In Northern California, you can walk among Redwood trees so tall that no other life grows on the forest floor, because no sunlight ever makes it past the trees. In the distance you can hear birds singing, but not a sound at the forest floor. As you walk, you can reach out and pat a tree that was born about the time when Abraham gave birth to Judaism, Christianity, and Islam.

I could go on, but this story started on a discussion about forests of deciduous trees.

Here in Missouri, where mighty rivers have carved a culture unique to this region, of blues and banjos, where north and south meet and co-exist, this is a land of many faces: river fronts give way to wild mountain, which gives way to city, which gives away to parks absolutely unique in this country. One can walk every day in the year and still not touch all the trails and paths this state supports.

The mountains here are smaller than in the Northwest, but no less wild and no less fierce with brambles and tangles and rocks and soft clay ready to trip you up at every step. Here is where one is likely to meet white tailed deer and beaver and black bear in addition to squirrel and opposon and racoon. The birdlife is as rich as the landscape, with bluebirds and red cardinals and mockingbirds and finch, hawk, eagle, and red-winged blackbird, all within a few miles of the city.

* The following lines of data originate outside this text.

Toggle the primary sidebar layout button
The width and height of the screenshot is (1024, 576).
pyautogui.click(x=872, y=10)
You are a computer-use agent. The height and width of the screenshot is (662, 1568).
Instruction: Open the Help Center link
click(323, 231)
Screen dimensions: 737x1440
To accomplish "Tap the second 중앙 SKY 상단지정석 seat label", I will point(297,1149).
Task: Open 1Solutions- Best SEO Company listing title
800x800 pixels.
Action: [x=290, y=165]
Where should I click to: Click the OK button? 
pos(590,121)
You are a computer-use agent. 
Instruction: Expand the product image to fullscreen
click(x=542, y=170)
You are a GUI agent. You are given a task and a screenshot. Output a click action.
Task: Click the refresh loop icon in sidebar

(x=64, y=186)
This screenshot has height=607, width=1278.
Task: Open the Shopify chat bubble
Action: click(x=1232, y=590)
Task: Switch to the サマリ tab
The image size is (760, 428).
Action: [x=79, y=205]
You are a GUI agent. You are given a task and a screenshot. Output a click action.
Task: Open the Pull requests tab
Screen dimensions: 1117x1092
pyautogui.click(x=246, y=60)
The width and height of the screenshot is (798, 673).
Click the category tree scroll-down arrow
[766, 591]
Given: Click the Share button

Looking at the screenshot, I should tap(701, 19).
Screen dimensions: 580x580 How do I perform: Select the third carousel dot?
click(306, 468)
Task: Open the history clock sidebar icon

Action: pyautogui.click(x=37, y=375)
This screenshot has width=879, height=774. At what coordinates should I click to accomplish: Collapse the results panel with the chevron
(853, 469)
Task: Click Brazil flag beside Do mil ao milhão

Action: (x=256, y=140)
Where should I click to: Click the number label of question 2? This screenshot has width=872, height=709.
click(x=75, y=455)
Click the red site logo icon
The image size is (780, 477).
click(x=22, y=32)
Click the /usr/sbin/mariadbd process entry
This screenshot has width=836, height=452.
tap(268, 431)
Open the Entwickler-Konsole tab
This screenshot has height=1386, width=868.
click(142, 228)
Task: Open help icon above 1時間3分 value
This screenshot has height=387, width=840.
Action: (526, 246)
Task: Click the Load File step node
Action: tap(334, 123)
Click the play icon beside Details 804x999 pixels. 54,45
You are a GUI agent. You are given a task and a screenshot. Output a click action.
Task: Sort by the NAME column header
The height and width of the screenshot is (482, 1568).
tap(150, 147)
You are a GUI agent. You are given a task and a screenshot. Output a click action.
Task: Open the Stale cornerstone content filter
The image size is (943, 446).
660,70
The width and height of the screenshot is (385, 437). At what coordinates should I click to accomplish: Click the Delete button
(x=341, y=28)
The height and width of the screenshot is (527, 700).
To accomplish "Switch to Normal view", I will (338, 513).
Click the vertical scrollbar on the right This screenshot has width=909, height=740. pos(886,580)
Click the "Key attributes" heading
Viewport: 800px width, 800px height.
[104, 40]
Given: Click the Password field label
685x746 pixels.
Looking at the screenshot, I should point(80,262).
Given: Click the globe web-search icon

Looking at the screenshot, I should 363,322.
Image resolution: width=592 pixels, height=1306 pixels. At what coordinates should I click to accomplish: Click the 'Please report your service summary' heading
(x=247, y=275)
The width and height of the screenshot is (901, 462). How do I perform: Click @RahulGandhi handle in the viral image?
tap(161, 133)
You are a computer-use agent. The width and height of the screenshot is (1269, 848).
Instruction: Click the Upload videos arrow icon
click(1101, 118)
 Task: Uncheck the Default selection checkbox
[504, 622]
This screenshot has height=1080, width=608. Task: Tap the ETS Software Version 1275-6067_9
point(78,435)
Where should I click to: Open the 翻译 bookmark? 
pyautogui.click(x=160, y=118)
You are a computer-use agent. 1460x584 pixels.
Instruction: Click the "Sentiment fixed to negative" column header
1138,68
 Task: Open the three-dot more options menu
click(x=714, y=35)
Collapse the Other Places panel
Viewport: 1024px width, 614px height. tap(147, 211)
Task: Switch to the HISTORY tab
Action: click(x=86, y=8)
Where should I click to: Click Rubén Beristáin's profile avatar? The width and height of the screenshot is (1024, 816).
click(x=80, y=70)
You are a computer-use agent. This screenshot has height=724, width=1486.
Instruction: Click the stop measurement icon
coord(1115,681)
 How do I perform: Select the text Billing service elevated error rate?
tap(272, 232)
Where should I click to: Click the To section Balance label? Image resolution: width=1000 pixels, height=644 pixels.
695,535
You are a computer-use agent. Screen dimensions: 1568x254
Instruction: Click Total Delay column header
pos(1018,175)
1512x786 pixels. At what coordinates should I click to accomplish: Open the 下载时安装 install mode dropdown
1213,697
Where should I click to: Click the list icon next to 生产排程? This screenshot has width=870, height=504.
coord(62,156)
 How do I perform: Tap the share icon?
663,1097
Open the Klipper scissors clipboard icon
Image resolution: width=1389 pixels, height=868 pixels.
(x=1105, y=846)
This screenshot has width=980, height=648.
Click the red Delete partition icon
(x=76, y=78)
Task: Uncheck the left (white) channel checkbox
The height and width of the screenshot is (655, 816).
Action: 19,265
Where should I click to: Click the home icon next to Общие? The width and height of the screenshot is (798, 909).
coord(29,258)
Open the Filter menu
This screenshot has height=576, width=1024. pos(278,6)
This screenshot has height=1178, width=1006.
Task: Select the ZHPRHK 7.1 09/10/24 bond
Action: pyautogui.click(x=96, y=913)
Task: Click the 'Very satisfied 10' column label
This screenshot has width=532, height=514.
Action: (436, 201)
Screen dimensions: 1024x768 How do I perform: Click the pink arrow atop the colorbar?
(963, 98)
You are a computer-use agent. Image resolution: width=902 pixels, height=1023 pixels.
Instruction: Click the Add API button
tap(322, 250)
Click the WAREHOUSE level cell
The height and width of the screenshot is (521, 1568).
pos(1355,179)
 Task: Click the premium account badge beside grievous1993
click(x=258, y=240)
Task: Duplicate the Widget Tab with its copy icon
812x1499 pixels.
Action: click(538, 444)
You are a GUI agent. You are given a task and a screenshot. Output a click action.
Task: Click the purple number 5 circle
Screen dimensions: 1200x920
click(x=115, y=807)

Howver, the real magic in this simple land is to walk the same path in all seasons, to see the land in winter, only hinted at behind lush trees and bushes in the summer. To watch a whole valley suddenly become dusted with green after a spring rain, to stand at the edge of the forest and see color that would shame the finest painters as the leaves of dozens of different trees of different heights and shapes change into their autumn colors, of gold and rust, pink and scarlet, with a hint here and there of defiant, stubborn green. To stand beneath a canopy of trees as golden leaves cascade down around you.